Current practice is to use welded rails throughout on high speed lines, and expansion joints are kept to a minimum, often only to protect junctions and crossings from excessive stress. American practice appears to be very similar, a straightforward physical restraint of the rail. The rail is prestressed, or considered "stress neutral" at some particular ambient temperature. This "neutral" temperature will vary according to local climate conditions, taking into account lowest winter and warmest summer temperatures.

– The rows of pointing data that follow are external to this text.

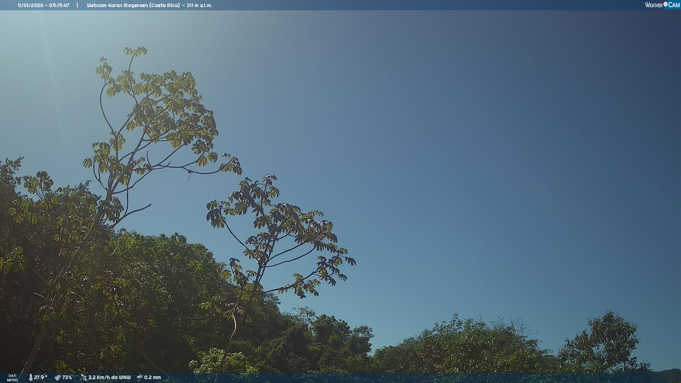Click the 311 m s.l.m. altitude text
The width and height of the screenshot is (681, 383).
tap(199, 5)
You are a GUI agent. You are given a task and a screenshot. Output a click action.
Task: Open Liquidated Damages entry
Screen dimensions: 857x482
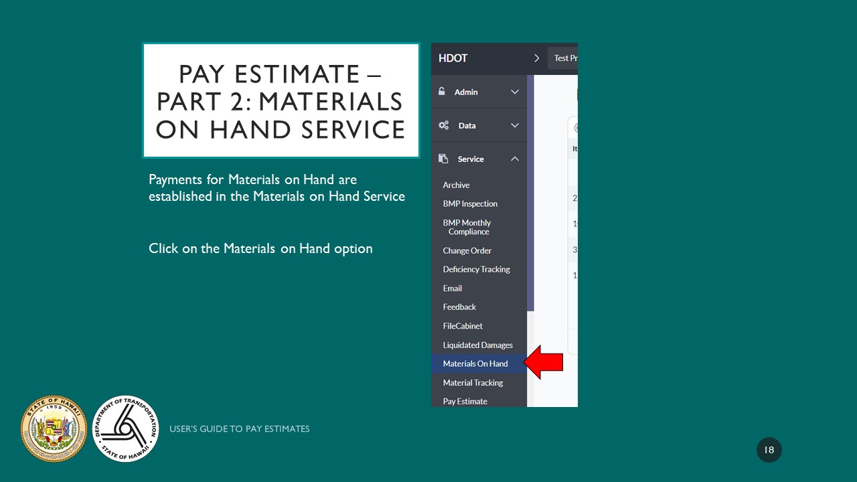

The rail is physically secured to the ties or sleepers with rail anchors, or anti-creepers. If the track ballast is good and clean and the ties are in good condition, and the track geometry is good, then the welded rail will withstand ambient temperature swings normal to the region.

===Remote welding===

Remote exothermic welding is a type of exothermic welding process for joining two electrical conductors from a distance. The process reduces the inherent risks associated with exothermic welding and is used in installations that require a welding operator to permanently join conductors a safe distance from the superheated copper alloy.

The process incorporates either an igniter for use with standard graphite molds or a consumable sealed drop-in weld metal cartridge, semi-permanent graphite crucible mold, and an ignition source that tethers to the cartridge with a cable that provides the safe remote ignition.